--- start Text section ---
After that, I took another look at the history for the weave daemonset manifest, and I ended up finding this recent changeset. I believe that fixes this issue.

kashook on 26 Apr 2017

I suspect this is what just hit me on an upgrade from 1.5.6 to 1.6.2 using kops 1.6-beta1. After the upgrade my nodes kept breaking with PLEG unhealthy failures, and I eventually traced that down to weave being totally broken and dropping connections all the time.

I was in a rush so I moved to flannel in order to fix this on the cluster in question. I've got two more clusters to upgrade to 1.6 so I can verify that the daemonset is bust when I do those.

apenney on 4 May 2017

I think this was fixed with kops1.6-alpha2 beause when i upgraded my production cluster from 1.5.2 --> 1.6.2 it worked without issues.
--- end Text section ---
--- start Information given ---
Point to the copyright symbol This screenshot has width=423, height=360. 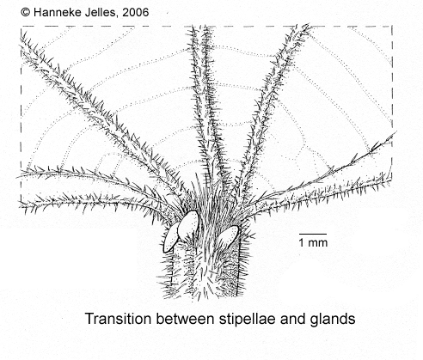click(26, 12)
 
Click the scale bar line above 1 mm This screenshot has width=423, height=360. click(313, 234)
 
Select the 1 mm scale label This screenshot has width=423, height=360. click(313, 242)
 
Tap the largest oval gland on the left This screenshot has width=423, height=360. click(188, 225)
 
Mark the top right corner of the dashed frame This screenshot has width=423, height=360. click(392, 27)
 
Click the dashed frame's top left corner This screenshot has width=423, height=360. click(21, 27)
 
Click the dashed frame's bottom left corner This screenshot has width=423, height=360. click(21, 202)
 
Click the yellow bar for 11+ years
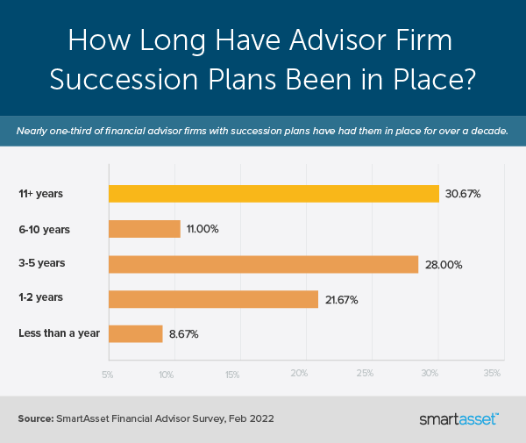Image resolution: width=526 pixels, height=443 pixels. point(273,194)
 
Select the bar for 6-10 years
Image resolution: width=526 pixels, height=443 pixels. point(144,229)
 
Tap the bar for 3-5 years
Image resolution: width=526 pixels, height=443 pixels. point(263,264)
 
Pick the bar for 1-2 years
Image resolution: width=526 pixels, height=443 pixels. point(212,299)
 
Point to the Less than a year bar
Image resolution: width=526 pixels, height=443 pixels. point(135,334)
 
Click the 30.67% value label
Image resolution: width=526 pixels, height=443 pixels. point(463,195)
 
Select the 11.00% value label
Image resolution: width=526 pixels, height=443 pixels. point(203,230)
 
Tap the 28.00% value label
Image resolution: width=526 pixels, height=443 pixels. point(443,265)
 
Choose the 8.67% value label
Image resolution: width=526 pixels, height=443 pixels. point(183,335)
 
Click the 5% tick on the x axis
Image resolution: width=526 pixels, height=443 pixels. point(107,375)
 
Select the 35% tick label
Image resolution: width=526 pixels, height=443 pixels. point(493,375)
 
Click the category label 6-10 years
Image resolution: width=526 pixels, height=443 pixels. point(44,229)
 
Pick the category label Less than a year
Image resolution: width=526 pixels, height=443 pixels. point(59,333)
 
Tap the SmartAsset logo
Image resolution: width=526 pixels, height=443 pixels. point(459,418)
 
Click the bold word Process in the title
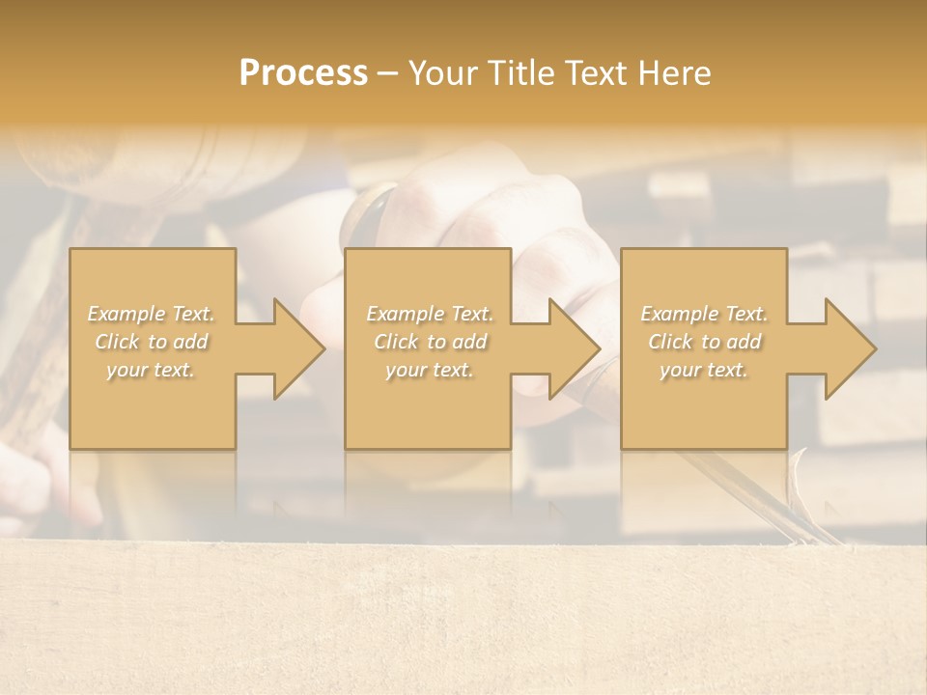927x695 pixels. point(303,73)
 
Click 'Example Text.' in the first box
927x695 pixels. point(151,314)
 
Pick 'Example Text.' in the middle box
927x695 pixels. point(429,314)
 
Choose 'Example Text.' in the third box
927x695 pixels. point(704,314)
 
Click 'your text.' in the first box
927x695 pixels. point(151,370)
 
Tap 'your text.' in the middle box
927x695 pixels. point(429,370)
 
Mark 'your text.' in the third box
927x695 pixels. point(704,370)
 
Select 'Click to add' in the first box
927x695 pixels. point(151,342)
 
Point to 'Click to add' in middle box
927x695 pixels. point(429,342)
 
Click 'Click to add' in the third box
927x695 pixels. point(704,342)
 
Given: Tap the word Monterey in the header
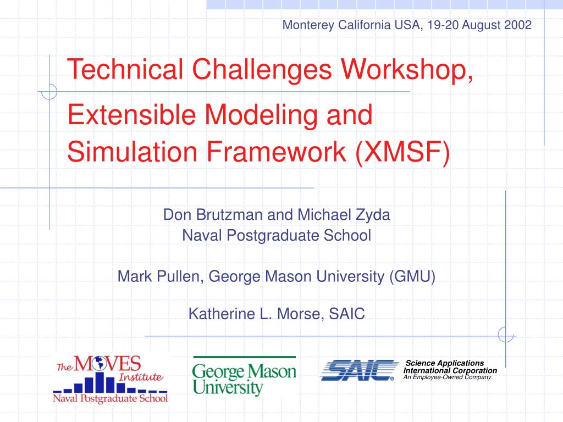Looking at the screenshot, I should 304,25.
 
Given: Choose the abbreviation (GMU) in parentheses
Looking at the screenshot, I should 412,276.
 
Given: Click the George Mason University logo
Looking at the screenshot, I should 244,376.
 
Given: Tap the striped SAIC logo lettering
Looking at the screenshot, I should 359,370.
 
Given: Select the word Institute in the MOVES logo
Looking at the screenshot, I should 141,377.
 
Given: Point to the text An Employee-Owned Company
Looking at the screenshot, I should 446,377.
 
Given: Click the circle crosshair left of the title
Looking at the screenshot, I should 49,91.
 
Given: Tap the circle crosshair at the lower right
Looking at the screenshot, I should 505,334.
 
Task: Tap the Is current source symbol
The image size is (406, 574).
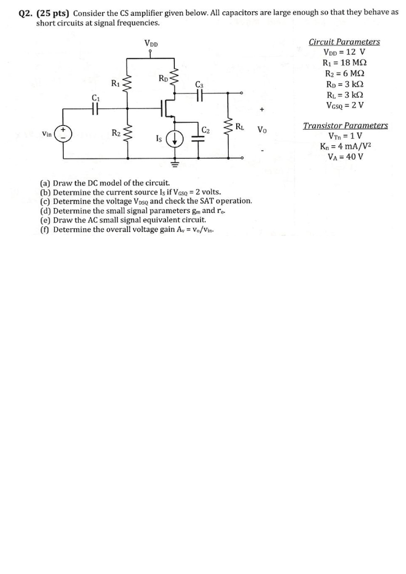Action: (x=176, y=139)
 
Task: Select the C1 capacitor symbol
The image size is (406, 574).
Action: (x=95, y=109)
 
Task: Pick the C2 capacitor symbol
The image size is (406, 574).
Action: (x=198, y=139)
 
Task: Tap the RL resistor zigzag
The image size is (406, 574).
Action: (x=229, y=129)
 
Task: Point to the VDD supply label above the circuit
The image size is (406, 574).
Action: (x=151, y=43)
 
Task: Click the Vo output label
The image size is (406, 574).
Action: (x=262, y=130)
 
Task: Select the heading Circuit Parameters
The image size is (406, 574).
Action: (x=344, y=42)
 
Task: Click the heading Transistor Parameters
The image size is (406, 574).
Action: (x=345, y=126)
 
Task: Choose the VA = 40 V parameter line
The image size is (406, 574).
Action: (x=345, y=157)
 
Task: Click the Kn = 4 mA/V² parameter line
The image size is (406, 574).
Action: (x=345, y=147)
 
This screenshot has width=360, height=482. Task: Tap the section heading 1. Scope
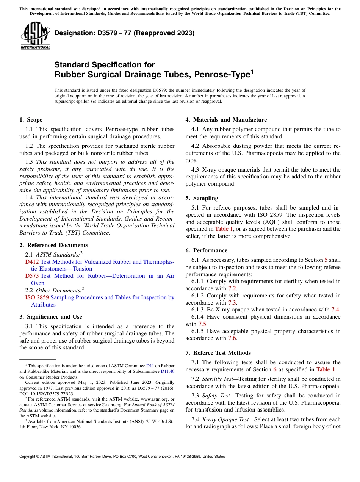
--- end Information given ---
■ What you have to do:
Can you reproduce the part of the weave upgrade thread above, starting with "I suspect this" and going on through "I do those."?

■ Answer to the exercise:
I suspect this is what just hit me on an upgrade from 1.5.6 to 1.6.2 using kops 1.6-beta1. After the upgrade my nodes kept breaking with PLEG unhealthy failures, and I eventually traced that down to weave being totally broken and dropping connections all the time.

I was in a rush so I moved to flannel in order to fix this on the cluster in question. I've got two more clusters to upgrade to 1.6 so I can verify that the daemonset is bust when I do those.